Novels

先祖返りの町作り(再調整版)

第26話 最初の仕事

 魔道具職人になって最初にやった仕事は、魔道具に使われている魔法式の最適化だった。

 私が無詠唱魔法の使い手なのは、親方はとっくに知っており、

「お前は魔導士様なんだから、魔法式を理解して改良する事ができるはずだよな?」

 という親方の指示のもと、高価な本に書かれている魔法式を見せてもらった結果、里のものよりは改良が進んでいるが、もう少し最適化できた。

 やはりヒム族は進歩的で、技術改良に熱心だ。

 ただ、無詠唱魔法が使えるような魔導士は簡単に大金が稼げるため、普通は魔道具師にはならない。

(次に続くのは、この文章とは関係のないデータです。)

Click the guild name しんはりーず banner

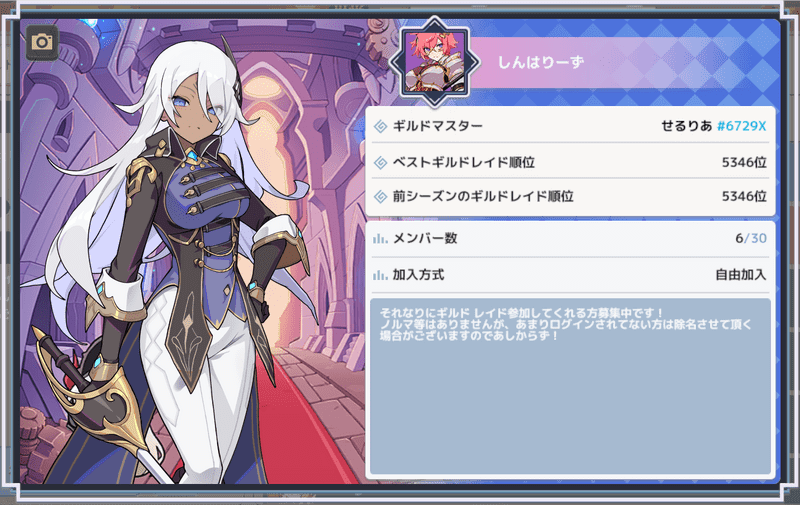tap(541, 62)
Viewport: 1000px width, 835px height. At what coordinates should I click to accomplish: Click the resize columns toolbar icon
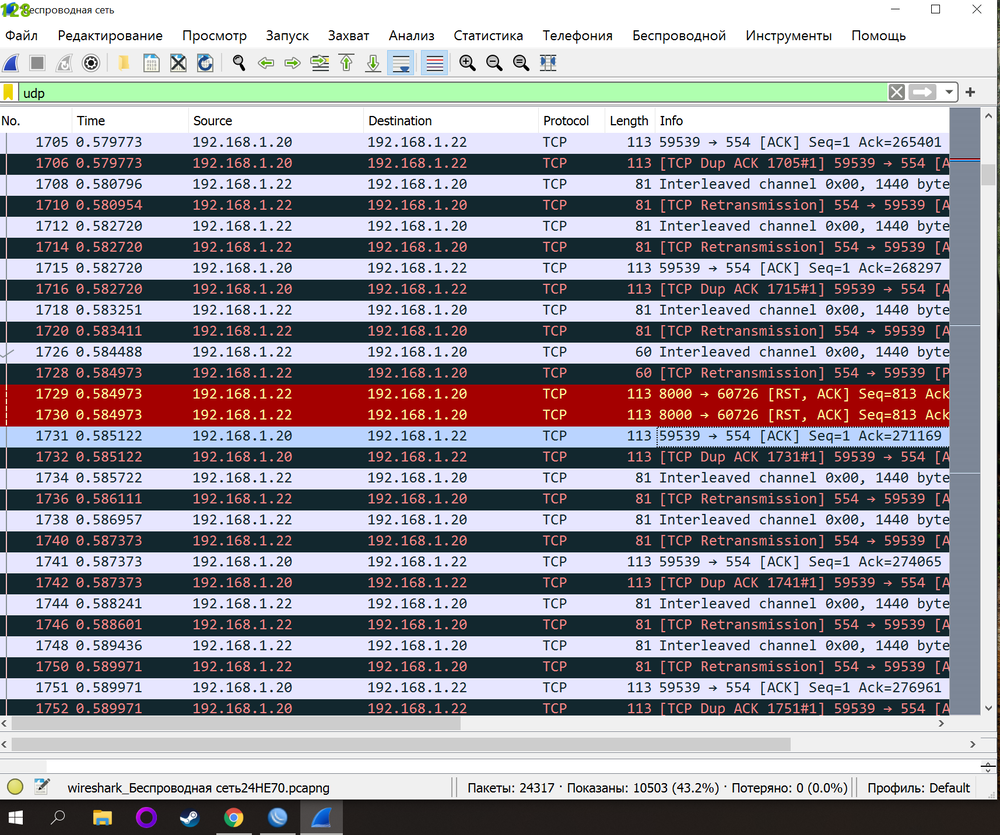tap(548, 63)
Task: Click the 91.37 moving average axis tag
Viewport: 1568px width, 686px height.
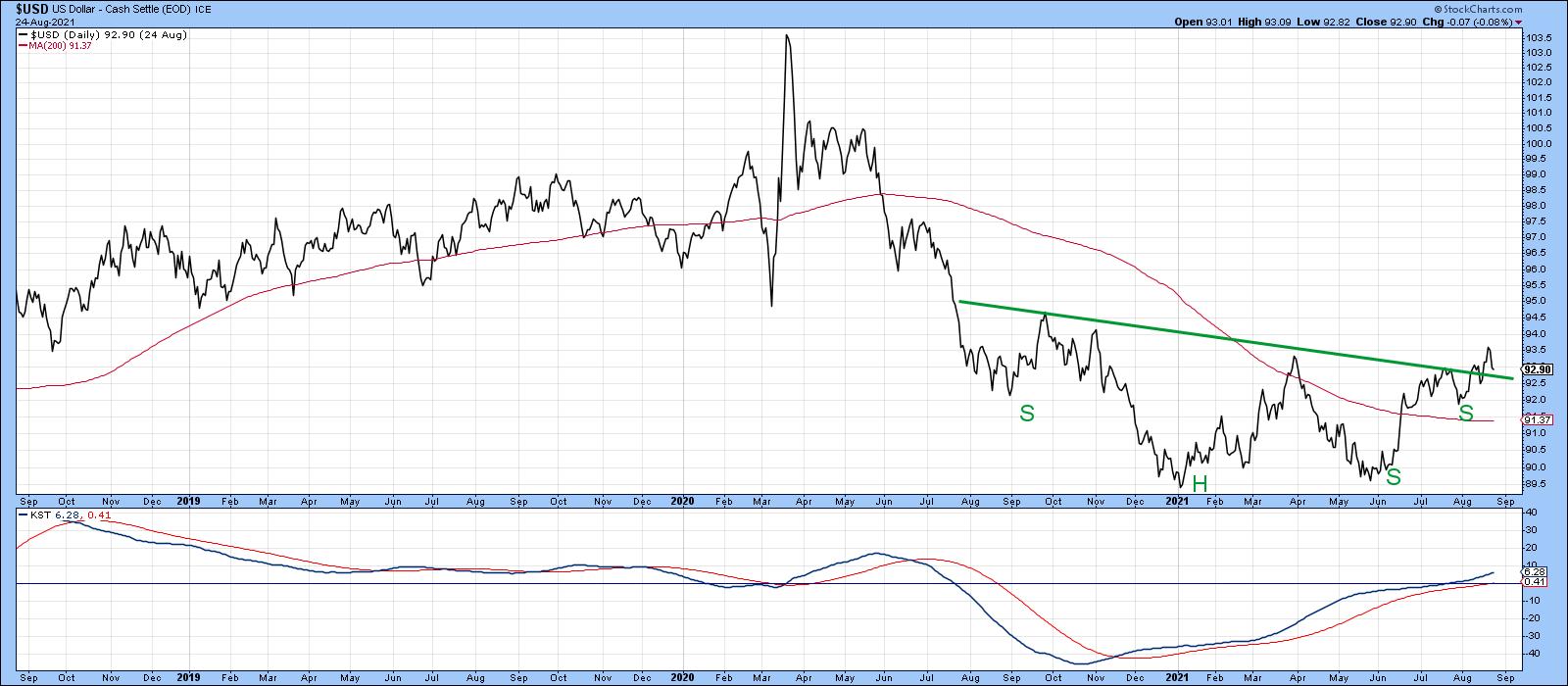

 しかし、ごくまれに趣味で魔道具を作る人が現れるらしく、少しずつ改良されて来たようだ。

「親方。魔法式が少しだけ短くなりました」

 そう言って魔法式を見せたら、内容を理解できない親方は、長さだけを見てものすごく驚いていた。

「こんなに短くして、本当に動くんだろうな?」

 親方が試作品を作り、確認した結果、私の評価がうなぎ上りになった。私が行った改良は、魔導士数世代分を優に超えるレベルだったらしい。

 ほめられ過ぎて、恐縮する。

 そして、私は親方の従来の魔道具を教えてもらいながら作り、時々、新しい魔道具の提案をした。

 最初に考えたのは、扇風機だった。

 モーターの魔道具があるのだから、それくらいの応用は簡単だと思ったのだ。

 提案してみたら、

「送風の魔道具があるのに、わざわざ羽を回して風を送る意味が分からん」

 と言われた。

 言われてみれば盲点だった。風を起こす魔法があるのだから、扇風機は意味がない。

 電動ポンプも没になった。

「あのな。ヒデオ。お貴族様は給水の魔道具があるから水を汲みに行かないし、平民では高過ぎて手が出ない。それを開発するぐらいなら、給水の魔道具の廉価版を研究しろ」

 そう指摘された。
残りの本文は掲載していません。